(Aim of the task) Continue the forum discussion on adding Go-style channels and green threads to D, starting after its last sentence.

CSP is not superior to message passing for concurrent server programming and D already beats Go in this domain, it is purely marketing crap. Stop repeating same statement over and over again with no technical data to back it up. Or just go and implement CSP if you want it so much - I doubt anyone would object merging it if it is already implemented.
December 20, 2014
On Saturday, 20 December 2014 at 12:19:34 UTC, Bienlein wrote:
> I would say that D needs a usecase that puts it aside from other languages. For Java this was the Internet. For Go it was channel-based concurrency in conjunction with some style of green threads (aka CSP). It is now the time of server side concurrent programming. I would suggest to jump onto this wagon and add channels and green threads to D. When people successfully develop many server side systems this way as with Go the news will spread by itself. No killer app for D needed. Also Go does not have one.
>
> -- Bienlein

Go has Google's sponsorship, Docker and CoreOS.
December 20, 2014
On Saturday, 20 December 2014 at 12:24:29 UTC, Paulo Pinto wrote:
> On Saturday, 20 December 2014 at 12:19:34 UTC, Bienlein wrote:
>> I would say that D needs a usecase that puts it aside from other languages. For Java this was the Internet. For Go it was channel-based concurrency in conjunction with some style of green threads (aka CSP). It is now the time of server side concurrent programming. I would suggest to jump onto this wagon and add channels and green threads to D. When people successfully develop many server side systems this way as with Go the news will spread by itself. No killer app for D needed. Also Go does not have one.
>>
>> -- Bienlein
>
> Go has Google's sponsorship, Docker and CoreOS.

Message passing for concurrent server programming means asynchronous programming. Asynchronous programming is inherently difficult and error prone. I have done it for years and everyone else who has can confirm this.

(Information provided)
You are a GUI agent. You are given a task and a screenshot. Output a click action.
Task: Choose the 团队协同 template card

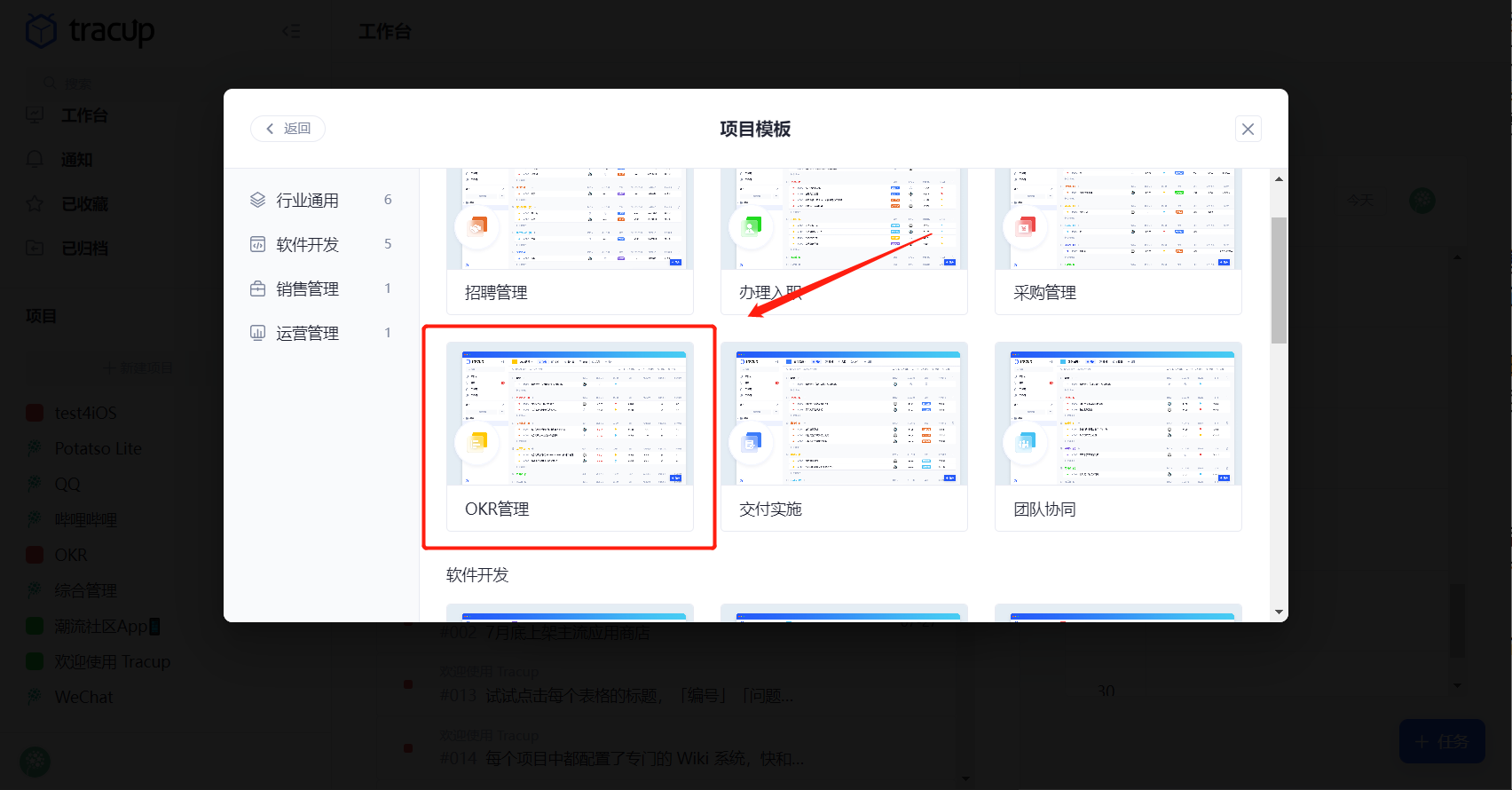pos(1118,437)
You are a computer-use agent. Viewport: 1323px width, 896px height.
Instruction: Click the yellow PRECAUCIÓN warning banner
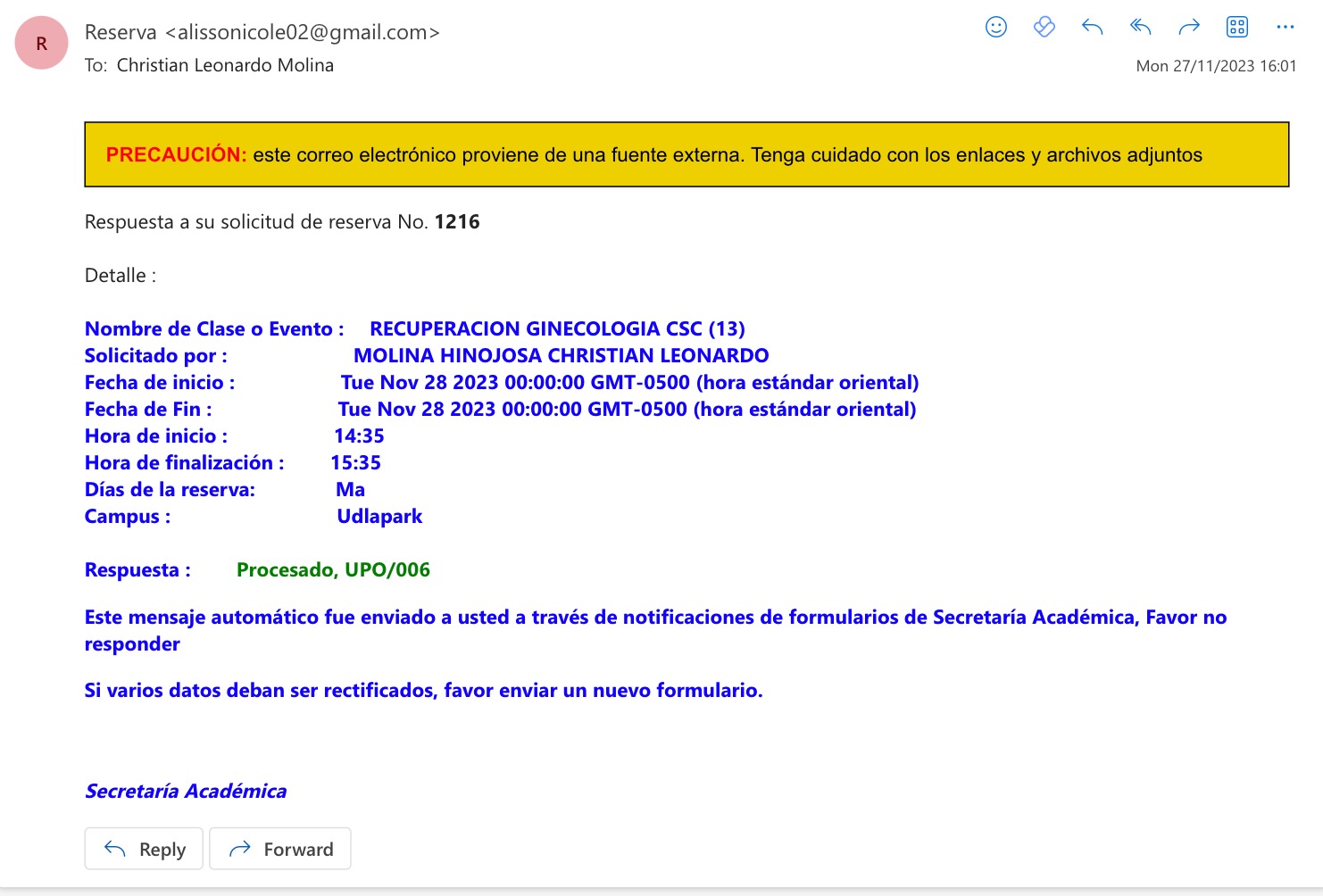pos(686,154)
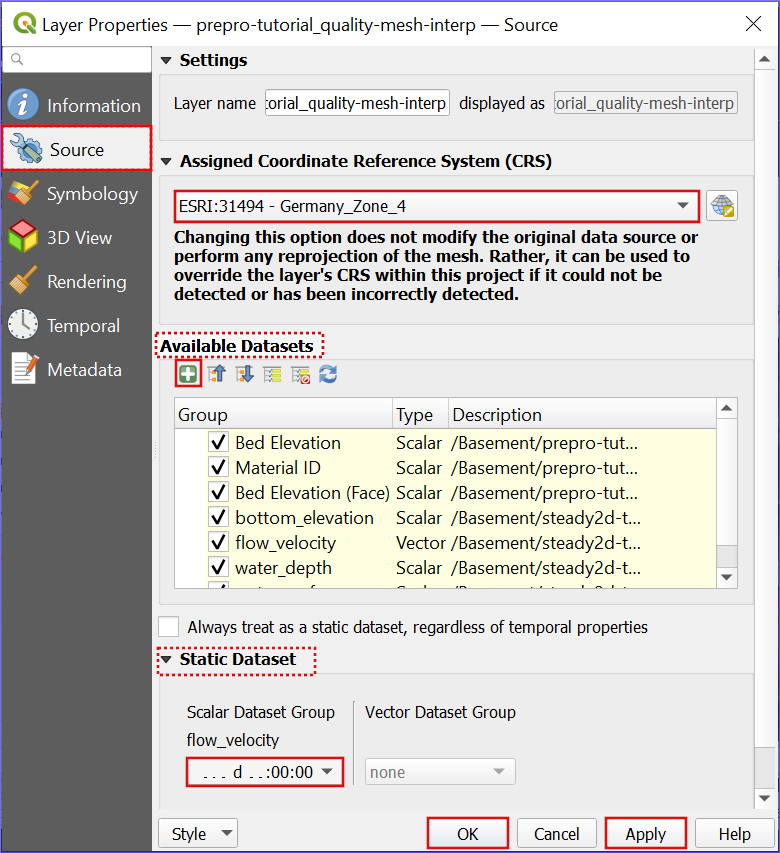Open the scalar dataset time dropdown
The height and width of the screenshot is (853, 780).
pyautogui.click(x=265, y=772)

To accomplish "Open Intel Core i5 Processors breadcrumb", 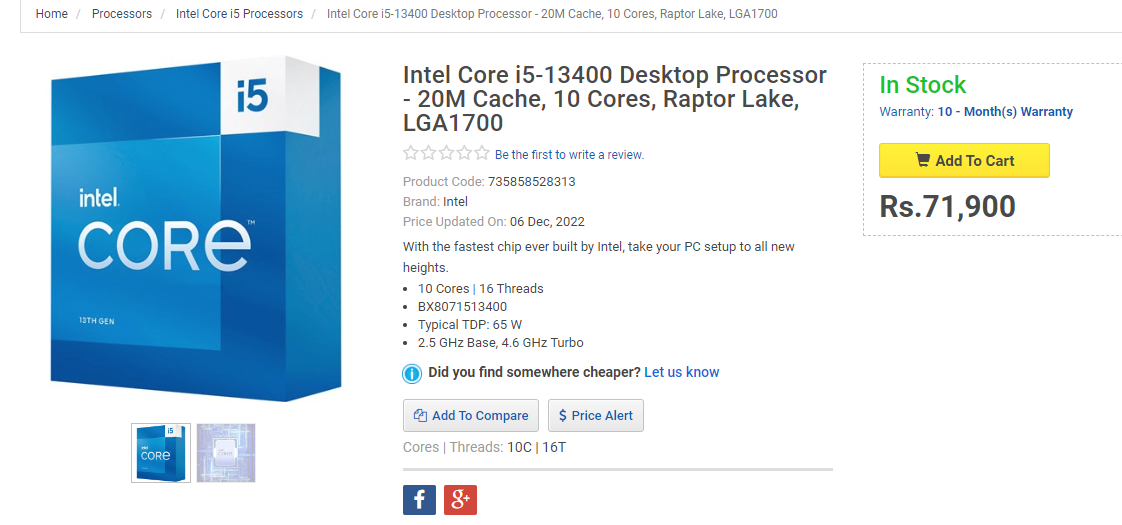I will pos(239,14).
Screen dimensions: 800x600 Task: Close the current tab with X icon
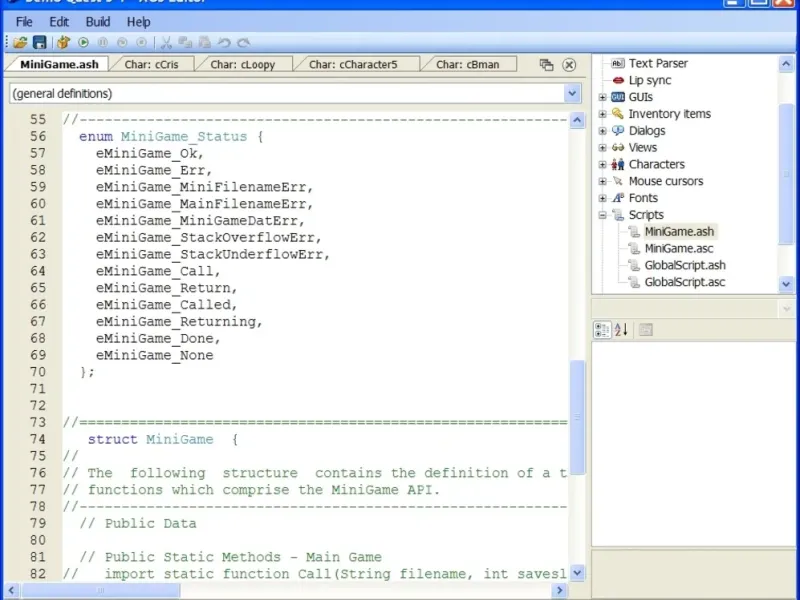tap(569, 65)
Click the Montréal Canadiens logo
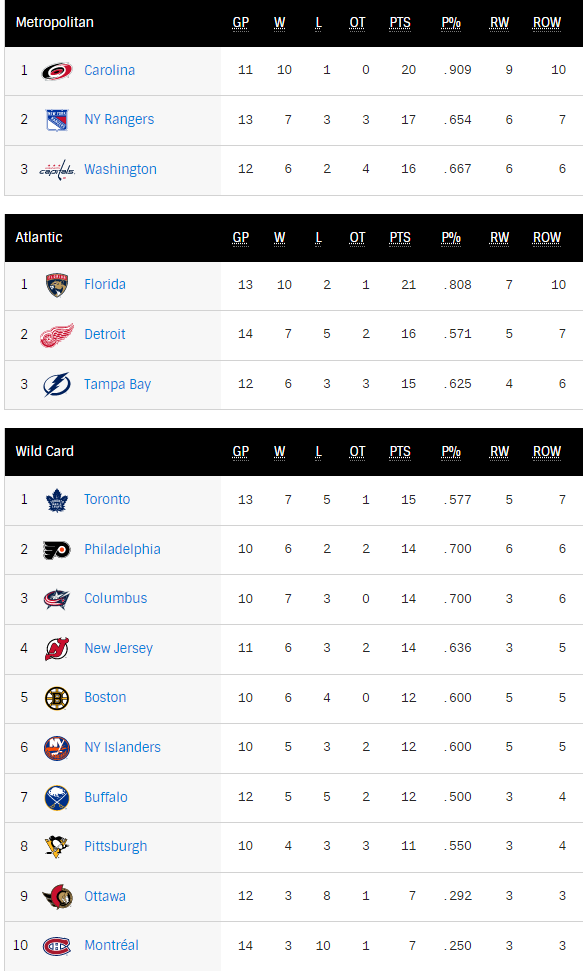Image resolution: width=583 pixels, height=971 pixels. (x=57, y=946)
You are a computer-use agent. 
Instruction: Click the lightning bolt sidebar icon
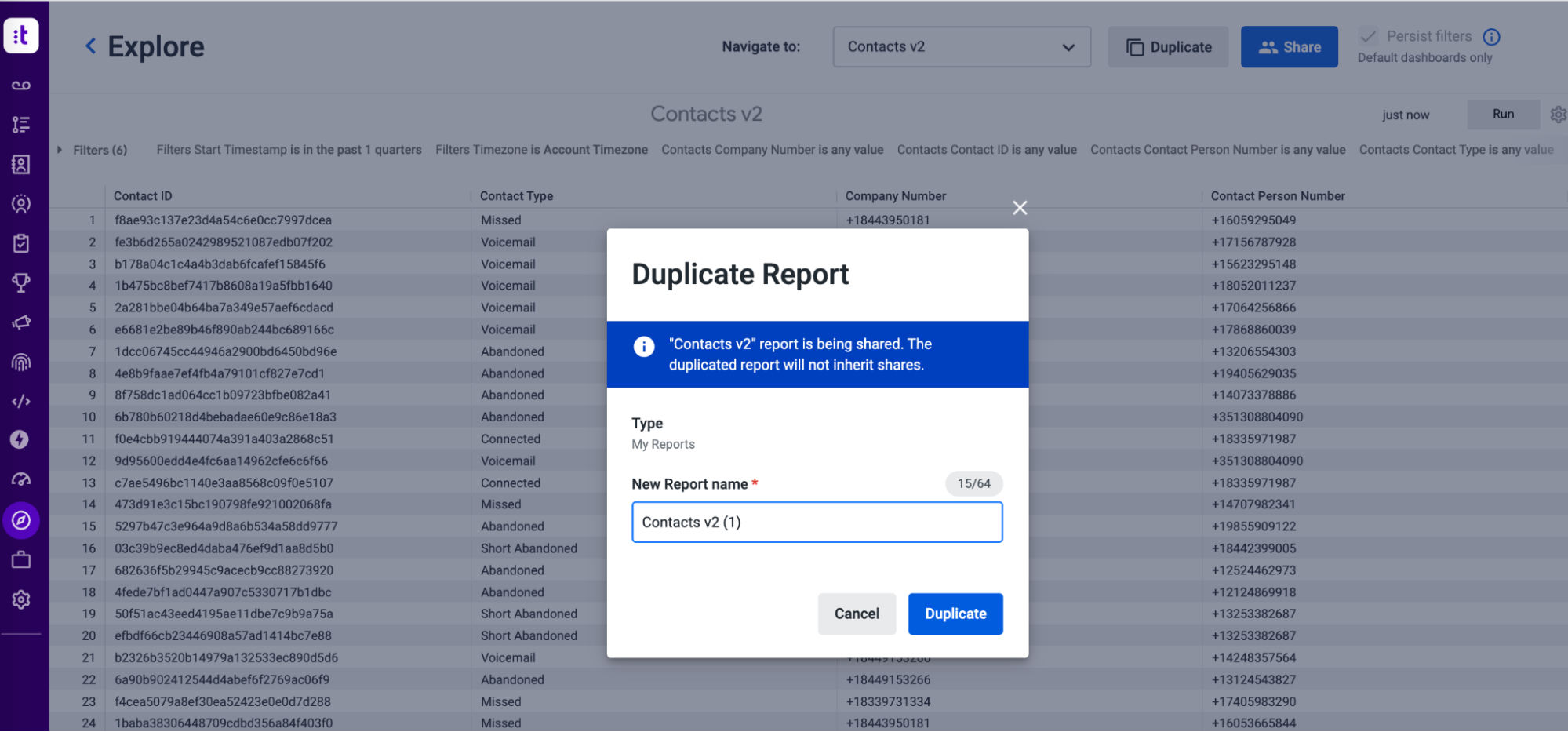coord(20,439)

(Exercise result)
The big thing with CSP-style channels is that while things are going on concurrently the code can be read like synchronous code. This way a lot of people out there have built server side systems with Go in record time. All the startups using Go are proof for this.

There is really a lot of "technical data" and scientic papers about this. The success of Go tells its own story. Also Rust will have a module for CSP-style concurrent programming. That comes for a reason.

This is the original paper titled "Communicating Sequential Processes" by C. A. R. Hoare: http://www.usingcsp.com/cspbook.pdf. CSP is not missing "technical data". It has a solid basis and Go shows that it works well. It has drawbacks like lack of pre-emptiveness, but things like the C10K problem solved out of the box is more important to many server side systems to be built.

Apparently, for D some commercial big spender has never popped up. Killer apps to be developed need some good piece of fortune to turn out successfull. But adding a more adequate multi-threading/concurrency model to D and make it a success. And that takes little resources compared to other alternatives to make D more widely used.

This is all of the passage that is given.